ПРЕДЛОЖЕННЫЙ ОТРЫВОК ->

==============================

Перекличка вестников
Осип Мандельштам (поэзия, вестничество)

0 Участников и 1 гость просматривают эту тему.


Осип Мандельштам вошел в литературу сразу сложившимся поэтом, как бы минуя этап созревания. В стихах 1908 года, написанных семнадцатилетним Мандельштамом, уже есть и определившийся круг тем, и собственный поэтический язык.

Некоторые из стихотворений вызывают ассоциации с произведениями живописи – небольшими натюрмортами или зарисовками интерьера, где в обыкновенных, привычных предметах схвачена особая грация. Здесь выражена и любовь к вещному, осязаемому миру, и признание за ним возможности становиться одухотворенным, почти разумным:

                Медлительнее снежный улей,
                Прозрачнее окна хрусталь,
                И бирюзовая вуаль
                Небрежно брошена на стуле.

                Ткань, опьяненная собой,
                Изнеженная лаской света,
                Она испытывает лето,
                Как бы не тронута зимой;

                И, если в ледяных алмазах
                Струится вечности мороз,
                Здесь – трепетание стрекоз
                Быстроживущих, синеглазых.

Есть здесь и утверждение ценности той преобразующей работы, которую совершает художник, превращая явление жизни в произведение искусства с присущей ему мерой условности и спектром внутрихудожественных ассоциаций. В частности, подчеркивается особый артистизм незавершенности, этюдности, свойственный живописным наброскам; в некоторых стихотворениях есть и отстраненно-оценивающий, почти искусствоведческий взгляд на эстетические свойства предстоящей перед нами картины.

В других стихах в центре внимания поэта находится его внутренняя, душевная и духовная работа, процесс постижения им основополагающих истин мироздания. Иногда это тоже не столько художническая исповедь в ее чистом виде, сколько отстранение, любование словесным изяществом такой исповеди. Но чаще Мандельштам отводит чисто эстетические задачи на второй план и находит точные и пронзительные слова для своих прозрений и мистических состояний.

Поэту знакомо ощущение себя вне временных пределов своей земной жизни:

                Душу от внешних условий
                Освободить я умею:
                Пенье – кипение крови
                Слышу – и быстро хмелею.

                И вещества, мне родного
                Где-то на грани томленья,
                В цепь сочетаются снова
                Первоначальные звенья.

                Там в беспристрастном эфире
                Взвешены сущности наши –
                Брошены звездные гири
                На задрожавшие чаши;

                И в ликованьи предела
                Есть упоение жизни:
                Воспоминание тела
                О неизменной отчизне.

В то же время ему понятна и непроницаемость грани миров для большинства людей, так же как и невозможность для себя полностью переродиться в пределах этой жизни, приблизиться к ощущаемому идеалу:

                Что расскажу я о вечных,
                Заочных, заоблачных странах:
                Весь я в порывах конечных,
                В соблазнах, изменах и ранах.

==============================

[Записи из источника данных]

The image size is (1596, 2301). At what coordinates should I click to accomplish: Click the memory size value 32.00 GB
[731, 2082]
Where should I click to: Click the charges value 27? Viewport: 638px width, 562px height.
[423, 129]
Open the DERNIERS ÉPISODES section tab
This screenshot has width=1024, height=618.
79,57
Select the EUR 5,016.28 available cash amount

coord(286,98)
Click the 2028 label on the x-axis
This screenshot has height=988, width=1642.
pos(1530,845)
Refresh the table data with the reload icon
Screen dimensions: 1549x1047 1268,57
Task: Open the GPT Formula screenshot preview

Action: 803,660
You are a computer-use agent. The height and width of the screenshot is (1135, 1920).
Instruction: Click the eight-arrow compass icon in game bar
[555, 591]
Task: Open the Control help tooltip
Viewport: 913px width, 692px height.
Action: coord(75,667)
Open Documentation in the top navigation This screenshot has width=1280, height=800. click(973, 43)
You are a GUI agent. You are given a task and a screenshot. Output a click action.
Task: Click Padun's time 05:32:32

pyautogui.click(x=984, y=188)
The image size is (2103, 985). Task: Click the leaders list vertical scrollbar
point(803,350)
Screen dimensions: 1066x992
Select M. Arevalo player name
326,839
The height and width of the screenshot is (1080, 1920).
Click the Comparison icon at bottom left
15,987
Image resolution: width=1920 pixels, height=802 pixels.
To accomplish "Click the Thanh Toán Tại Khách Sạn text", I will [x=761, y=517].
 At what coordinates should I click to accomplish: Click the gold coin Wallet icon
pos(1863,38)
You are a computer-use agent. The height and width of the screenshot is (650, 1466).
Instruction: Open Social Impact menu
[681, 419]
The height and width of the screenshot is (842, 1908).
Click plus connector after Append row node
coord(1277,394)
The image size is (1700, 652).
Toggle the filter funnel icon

==============================

ПОСТАВЛЕННАЯ ЗАДАЧА 1 -> Перепиши строки записей в виде JSON-списка строк, по одному элементу на каждую строку и без пустых строк. Возьми всё от строки с «Open the DERNIERS ÉPISODES section tab» вниз до строки с «Screen dimensions: 1549x1047 1268,57» включительно.
ПОСТАВЛЕННАЯ ЗАДАЧА 2 -> Продолжи текст о ранних стихах Осипа Мандельштама, начав сразу после последней приведенной строки.

ПИСЬМЕННЫЙ ОТВЕТ 1 ->
[
  "Open the DERNIERS ÉPISODES section tab",
  "This screenshot has width=1024, height=618.",
  "79,57",
  "Select the EUR 5,016.28 available cash amount",
  "coord(286,98)",
  "Click the 2028 label on the x-axis",
  "This screenshot has height=988, width=1642.",
  "pos(1530,845)",
  "Refresh the table data with the reload icon",
  "Screen dimensions: 1549x1047 1268,57"
]

ПИСЬМЕННЫЙ ОТВЕТ 2 ->
                Выбор мой труден и беден.
                И тусклый простор безучастен.
                Стыну – и взор мой победен.
                И круг мой обыденный страстен.

Постепенно круг интересов поэта расширяется. Немалое место занимает живое ощущение непрерывности исторического и культурного потока, в котором у Мандельштама были свои излюбленные, особенно ему созвучные области. Было особое чувство родства России и Европы, ощущение античных корней культуры всего Средиземноморья (это сближало его с Волошиным). Близок был русский 18 век, с его культурой, испытавшей мощное вливание европейских традиций; допушкинская поэзия, обогатившая язык Мандельштама своеобразием архаически-патетических оборотов.

Начавшуюся мировую войну поэт воспринял, подобно Волошину, как выход на свет скрытых трансфизических сил, как мистериальное действо, одно из многих, складывающих на протяжении веков картину европейской истории.

Послереволюционное творчество Мандельштама идет несколькими параллельными руслами. Продолжается линия стихов, выстраивающих трансфизические модели материи и пространства, истории и творчества. Они бывают весьма сложны для восприятия, необычны по языку, реализующему неповторимое ассоциативное строение авторской мысли. Одновременно с обращениями вглубь, поэзия Мандельштама так же остро реагировала на окружающую его жизнь, отражала дисгармонию существования мыслящего человека. Иногда поэт старался убедить себя в закономерности и прогрессивности всего происходящего, найти свое прочное место в современном раскладе жизни. Но на смену этим попыткам каждый раз приходили моменты отрезвления и ужаса, рождались картины какой-то роковой духовной искалеченности, торжества всеобъемлющего и неуловимого зла.

Силой, удерживающей в человеке высоту духа, оставалась, в представлении Мандельштама, его приобщенность к мировой культуре. Атмосфера духовных исканий; сложность, индивидуальная и историческая обусловленность художественных направлений; примеры личностей творцов, в любой обстановке сохранявших независимость и жизнелюбие – мысленное возвращение ко всему этому, поэтическая разработка этих сюжетов продолжали оставаться надежным ориентиром, оберегали внутреннее здоровье. Оставалась вера в конечную светлость человеческой природы, в созидающую силу накопленных человечеством духовных богатств, которая рано или поздно выведет историю на разумный и гармоничный путь:

                Любезный Ариост, быть может, век пройдет –
                В одно широкое и братское лазорье
                Сольем твою лазурь и наше черноморье.
                …И мы бывали там. И мы там пили мед…

____________________________________
Пою, когда гортань сыра, душа – суха,
И в меру влажен взор, и не хитрит сознанье.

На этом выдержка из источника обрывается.